Scan the records and identify every line in which the string "screenshot" occurs, then return those lines.

*** Opening The data ***

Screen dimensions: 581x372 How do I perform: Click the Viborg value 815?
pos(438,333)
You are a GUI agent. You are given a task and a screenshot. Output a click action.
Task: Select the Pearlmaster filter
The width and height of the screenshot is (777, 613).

*** Closing The data ***

Response for this exercise
You are a GUI agent. You are given a task and a screenshot. Output a click action.
The width and height of the screenshot is (777, 613).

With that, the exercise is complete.